We writers say we want more praise for our work, but, when it comes, we are often not ready to accept it. We are better at absorbing the blows of negative criticism, perhaps because we suffer from the impostor syndrome, that fear that this is the day that we will be found out, exposed as frauds, banished to law school.
If you are one of those writers who fend off criticism, this essay is for you. As I learned years ago, praise can come at some surprising moments, and for surprising reasons. When it arrives, let it wash over you like a waterfall.
My career in journalism was launched by a short essay I wrote for the New York Times in 1974. It was called “Infectious Cronkitis,” and an editor at the Times by the name of Howard Goldberg told me later that while he liked the essay, he really liked that title.
I was raised in New York, but in 1974 I taught at a small college in Alabama. As I watched local news programs in the South, I was puzzled that all the anchors sounded like they were from the Midwest. I later discovered that most of these news men and women grew up in the South but had been trained or coaxed to abandoned Southern dialects for the “cracked twig” standard. It was as if they all wanted to sound like Cronkite.
This seemed to me like an illness, a form of self-loathing, a prejudice against even educated forms of Southern speech. I remember so clearly writing my essay in a makeshift office in a rented apartment, sitting on a metal chair, banging on a Remington portable typewriter, my baby daughter Alison toddling nearby.
I paused for some inspiration. I needed a name for this conceptual scoop. I was using words like “disease,” “illness,” and “syndrome.” My hands rested on the keyboard, and I looked toward the ceiling, as if in prayer. I needed a name. Suddenly, I thought of a college teacher whose nickname was “The Disease,” not because of the state of his health or his teaching style, but because of his last name: Jurgalitis.
Then came the list of associations: Jurgalitis…Appendicitis…Bronchitis…
I fell back in my chair and hit my head on the floor, a blow cushioned by a pea-green shag carpet.
That word changed everything. The column was reprinted in papers across the nation. I got miffed mail from Dan Rather and Uncle Walter himself. I was invited by Edwin Newman to appear on the Today show to talk about language prejudice. Word got to Gene Patterson, then president of the American Society of Newspaper Editors, who hired me to lead a writing improvement effort for newspapers. I became a writing coach at the St. Petersburg Times and then the first faculty member at the Poynter Institute, a school that now influences the work of journalists across the globe. I’ve taught there 35 years and have my name as editor or author on 17 books.

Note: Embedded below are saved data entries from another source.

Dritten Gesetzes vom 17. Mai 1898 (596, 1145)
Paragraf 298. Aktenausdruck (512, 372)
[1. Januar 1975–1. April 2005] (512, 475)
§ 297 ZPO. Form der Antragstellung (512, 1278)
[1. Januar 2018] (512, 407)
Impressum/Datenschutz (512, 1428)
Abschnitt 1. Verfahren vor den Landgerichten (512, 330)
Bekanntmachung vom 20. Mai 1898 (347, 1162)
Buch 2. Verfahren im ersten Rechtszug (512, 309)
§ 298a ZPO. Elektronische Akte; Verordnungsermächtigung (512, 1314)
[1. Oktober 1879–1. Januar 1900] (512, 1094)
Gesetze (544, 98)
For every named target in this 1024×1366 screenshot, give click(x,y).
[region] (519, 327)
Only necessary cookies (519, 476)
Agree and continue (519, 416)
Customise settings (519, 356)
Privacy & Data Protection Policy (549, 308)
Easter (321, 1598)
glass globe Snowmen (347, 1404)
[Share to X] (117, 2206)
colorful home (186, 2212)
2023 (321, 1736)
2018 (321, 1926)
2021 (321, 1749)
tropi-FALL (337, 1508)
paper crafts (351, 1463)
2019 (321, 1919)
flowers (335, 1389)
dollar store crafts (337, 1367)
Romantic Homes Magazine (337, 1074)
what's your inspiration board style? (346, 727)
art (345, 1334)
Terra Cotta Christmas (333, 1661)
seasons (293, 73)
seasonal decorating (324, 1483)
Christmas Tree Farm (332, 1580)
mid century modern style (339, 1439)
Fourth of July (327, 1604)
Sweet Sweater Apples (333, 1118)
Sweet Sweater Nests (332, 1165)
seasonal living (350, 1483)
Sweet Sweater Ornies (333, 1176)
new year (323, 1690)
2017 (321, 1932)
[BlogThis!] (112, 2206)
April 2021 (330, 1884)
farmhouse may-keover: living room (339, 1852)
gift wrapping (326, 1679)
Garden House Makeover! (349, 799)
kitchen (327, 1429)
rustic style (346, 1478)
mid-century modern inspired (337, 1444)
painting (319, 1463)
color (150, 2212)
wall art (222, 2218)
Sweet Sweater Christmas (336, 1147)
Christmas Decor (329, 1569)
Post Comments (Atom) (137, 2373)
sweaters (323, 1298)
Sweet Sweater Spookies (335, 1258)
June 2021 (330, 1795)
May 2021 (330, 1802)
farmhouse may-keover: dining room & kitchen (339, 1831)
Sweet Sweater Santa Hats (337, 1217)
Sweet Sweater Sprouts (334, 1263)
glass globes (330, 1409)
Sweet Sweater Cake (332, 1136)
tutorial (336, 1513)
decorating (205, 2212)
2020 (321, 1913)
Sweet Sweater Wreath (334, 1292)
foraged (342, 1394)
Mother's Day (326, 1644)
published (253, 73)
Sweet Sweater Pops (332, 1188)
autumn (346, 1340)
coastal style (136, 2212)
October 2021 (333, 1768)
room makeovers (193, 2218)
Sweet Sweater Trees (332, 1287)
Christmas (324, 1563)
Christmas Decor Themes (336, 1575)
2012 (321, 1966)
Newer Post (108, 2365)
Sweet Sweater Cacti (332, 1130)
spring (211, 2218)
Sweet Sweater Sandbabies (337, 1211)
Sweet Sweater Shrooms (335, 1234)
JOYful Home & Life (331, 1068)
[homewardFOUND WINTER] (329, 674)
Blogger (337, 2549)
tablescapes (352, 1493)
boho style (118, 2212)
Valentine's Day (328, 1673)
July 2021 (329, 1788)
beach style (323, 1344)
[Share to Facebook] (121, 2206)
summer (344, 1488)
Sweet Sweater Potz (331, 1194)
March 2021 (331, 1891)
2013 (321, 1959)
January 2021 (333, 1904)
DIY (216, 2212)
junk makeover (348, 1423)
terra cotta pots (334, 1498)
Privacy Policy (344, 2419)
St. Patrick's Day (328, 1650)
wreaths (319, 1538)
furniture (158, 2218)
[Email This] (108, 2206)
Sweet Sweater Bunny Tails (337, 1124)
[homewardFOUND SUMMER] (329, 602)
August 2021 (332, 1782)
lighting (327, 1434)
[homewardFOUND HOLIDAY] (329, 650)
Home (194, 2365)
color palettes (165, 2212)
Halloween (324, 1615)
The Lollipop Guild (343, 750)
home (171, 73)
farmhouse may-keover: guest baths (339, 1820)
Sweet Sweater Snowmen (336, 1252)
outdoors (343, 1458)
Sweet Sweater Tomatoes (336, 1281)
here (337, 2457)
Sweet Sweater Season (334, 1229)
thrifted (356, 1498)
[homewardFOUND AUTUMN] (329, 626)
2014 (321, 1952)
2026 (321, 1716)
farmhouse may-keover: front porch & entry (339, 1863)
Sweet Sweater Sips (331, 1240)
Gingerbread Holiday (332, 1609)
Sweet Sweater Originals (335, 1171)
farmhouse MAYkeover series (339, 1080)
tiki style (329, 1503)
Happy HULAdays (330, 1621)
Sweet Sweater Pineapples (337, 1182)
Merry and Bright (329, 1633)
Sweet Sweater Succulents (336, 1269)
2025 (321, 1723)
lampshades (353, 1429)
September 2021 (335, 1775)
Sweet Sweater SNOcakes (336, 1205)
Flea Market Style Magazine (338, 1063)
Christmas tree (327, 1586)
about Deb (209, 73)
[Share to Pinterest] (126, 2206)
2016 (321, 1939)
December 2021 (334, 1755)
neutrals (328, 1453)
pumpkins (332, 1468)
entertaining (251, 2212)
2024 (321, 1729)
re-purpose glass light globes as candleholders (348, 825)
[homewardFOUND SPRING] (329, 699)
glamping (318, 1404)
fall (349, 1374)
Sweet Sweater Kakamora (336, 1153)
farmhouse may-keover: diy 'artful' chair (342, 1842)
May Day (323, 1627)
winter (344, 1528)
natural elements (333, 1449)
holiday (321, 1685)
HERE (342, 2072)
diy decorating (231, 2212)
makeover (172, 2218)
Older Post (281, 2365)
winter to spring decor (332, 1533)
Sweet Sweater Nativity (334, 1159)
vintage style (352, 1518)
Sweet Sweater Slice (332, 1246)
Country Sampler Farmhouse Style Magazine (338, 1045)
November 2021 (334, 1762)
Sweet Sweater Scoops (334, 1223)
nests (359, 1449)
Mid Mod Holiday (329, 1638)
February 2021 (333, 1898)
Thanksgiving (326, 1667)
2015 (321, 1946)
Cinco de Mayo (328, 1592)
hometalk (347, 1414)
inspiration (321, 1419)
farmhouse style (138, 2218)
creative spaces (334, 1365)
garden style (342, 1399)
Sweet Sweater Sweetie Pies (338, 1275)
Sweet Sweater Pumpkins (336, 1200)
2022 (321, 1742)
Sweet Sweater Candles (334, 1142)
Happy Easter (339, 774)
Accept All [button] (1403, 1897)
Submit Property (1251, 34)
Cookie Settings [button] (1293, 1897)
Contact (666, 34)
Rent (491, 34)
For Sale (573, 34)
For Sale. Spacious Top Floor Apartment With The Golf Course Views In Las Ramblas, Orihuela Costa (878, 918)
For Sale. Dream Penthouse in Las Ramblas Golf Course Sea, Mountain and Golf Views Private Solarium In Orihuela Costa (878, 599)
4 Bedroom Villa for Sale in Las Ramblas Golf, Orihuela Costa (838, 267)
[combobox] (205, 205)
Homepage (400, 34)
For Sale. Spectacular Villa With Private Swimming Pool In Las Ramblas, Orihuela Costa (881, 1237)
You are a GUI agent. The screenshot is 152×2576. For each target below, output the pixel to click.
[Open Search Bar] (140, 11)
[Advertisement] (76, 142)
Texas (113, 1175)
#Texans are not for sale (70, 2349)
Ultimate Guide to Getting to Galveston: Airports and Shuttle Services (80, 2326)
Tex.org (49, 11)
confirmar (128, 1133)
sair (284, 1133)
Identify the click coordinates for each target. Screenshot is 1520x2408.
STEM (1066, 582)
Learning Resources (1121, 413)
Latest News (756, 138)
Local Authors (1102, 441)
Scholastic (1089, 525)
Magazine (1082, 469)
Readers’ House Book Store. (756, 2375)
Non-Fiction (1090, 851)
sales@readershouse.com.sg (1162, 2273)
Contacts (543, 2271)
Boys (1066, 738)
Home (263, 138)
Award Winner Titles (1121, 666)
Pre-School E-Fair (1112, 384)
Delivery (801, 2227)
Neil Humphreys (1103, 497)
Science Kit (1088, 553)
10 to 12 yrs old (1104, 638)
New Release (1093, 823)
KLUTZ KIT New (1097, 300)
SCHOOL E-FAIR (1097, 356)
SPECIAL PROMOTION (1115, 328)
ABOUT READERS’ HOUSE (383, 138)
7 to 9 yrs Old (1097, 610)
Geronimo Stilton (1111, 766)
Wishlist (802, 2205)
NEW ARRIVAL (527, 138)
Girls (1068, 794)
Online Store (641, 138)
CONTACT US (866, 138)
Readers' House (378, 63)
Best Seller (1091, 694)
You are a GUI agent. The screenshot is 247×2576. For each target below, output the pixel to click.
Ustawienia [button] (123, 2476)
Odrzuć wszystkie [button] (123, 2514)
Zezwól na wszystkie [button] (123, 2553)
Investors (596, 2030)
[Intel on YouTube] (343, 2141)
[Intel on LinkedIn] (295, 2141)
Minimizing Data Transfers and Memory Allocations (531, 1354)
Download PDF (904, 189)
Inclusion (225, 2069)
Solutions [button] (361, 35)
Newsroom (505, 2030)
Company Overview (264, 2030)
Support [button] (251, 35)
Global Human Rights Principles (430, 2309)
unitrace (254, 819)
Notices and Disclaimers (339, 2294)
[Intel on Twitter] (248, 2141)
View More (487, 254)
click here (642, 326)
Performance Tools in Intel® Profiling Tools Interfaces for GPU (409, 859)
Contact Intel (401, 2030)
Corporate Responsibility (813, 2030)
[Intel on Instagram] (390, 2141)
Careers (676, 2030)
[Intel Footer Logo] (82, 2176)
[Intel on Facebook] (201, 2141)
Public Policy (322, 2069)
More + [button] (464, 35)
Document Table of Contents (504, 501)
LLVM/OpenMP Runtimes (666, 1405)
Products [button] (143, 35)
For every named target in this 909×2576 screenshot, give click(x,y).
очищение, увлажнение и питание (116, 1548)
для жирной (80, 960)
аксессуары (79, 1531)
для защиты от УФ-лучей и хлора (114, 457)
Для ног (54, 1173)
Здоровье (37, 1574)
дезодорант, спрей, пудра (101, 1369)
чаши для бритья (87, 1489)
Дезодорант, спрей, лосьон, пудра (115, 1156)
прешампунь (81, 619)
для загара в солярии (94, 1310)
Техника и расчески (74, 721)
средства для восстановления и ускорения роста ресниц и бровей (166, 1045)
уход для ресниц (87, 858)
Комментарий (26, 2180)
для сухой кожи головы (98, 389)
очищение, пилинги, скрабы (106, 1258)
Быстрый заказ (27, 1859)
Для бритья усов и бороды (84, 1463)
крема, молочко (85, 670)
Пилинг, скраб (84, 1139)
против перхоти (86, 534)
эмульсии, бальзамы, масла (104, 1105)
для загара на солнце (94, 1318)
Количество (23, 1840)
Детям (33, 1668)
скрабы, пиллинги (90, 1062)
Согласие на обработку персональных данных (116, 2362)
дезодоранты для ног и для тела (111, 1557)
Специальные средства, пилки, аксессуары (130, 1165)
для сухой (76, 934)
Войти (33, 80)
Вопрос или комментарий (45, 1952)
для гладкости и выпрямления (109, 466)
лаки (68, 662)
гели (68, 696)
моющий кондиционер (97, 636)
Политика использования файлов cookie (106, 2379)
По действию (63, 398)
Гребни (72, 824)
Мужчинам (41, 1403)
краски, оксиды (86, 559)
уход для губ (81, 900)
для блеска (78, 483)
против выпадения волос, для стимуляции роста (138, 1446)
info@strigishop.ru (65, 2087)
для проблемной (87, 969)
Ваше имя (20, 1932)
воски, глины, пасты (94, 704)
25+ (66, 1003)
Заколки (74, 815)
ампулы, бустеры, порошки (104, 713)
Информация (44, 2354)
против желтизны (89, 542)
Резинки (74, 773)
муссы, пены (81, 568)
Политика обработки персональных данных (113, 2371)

Credit Cronkitis, or the Muse who gave that word to me.
I wrote more op-ed columns for the Times about the emerging culture of the New South. During a visit to New York City I was invited to the Times to meet the editors who had been promoting my work, especially Charlotte Curtis and her deputy Howard Goldberg. They were generous in their praise, and I was flattered and grateful.
Then came that comment from Goldberg about “Infectious Cronkitis.” He liked the content of that column, but he loved the title. “Cronkitis, a great pun in TWO languages,” is the way I remember it.
Two languages? Goldberg explained to someone else in the room: “You know, the German word for disease is krankheit – pronounced Cronkite. In vaudeville, the crazy doctor was always called Dr. Krankheit — Dr. Disease.”
I knew not a single word of German, and my only brush with vaudeville was through sketches by Abbott and Costello and the Three Stooges. But I sat in that room like the young genius I was not — aglow with misdirected praise.
Who among you – especially you writers — get praised too much? I didn’t think so.
I learned a lesson as a writer that day that I pass on to all of you: Never fend off praise. Just accept it. By all means, take credit for things you did not mean. Why? Because you will be blamed for lots and lots of stuff you also didn’t intend.
So repeat after me, scribes: “Yes. I meant it all along. Cronkitis. A pun in TWO languages. Actually THREE if you add krankhayt from the Yiddish.”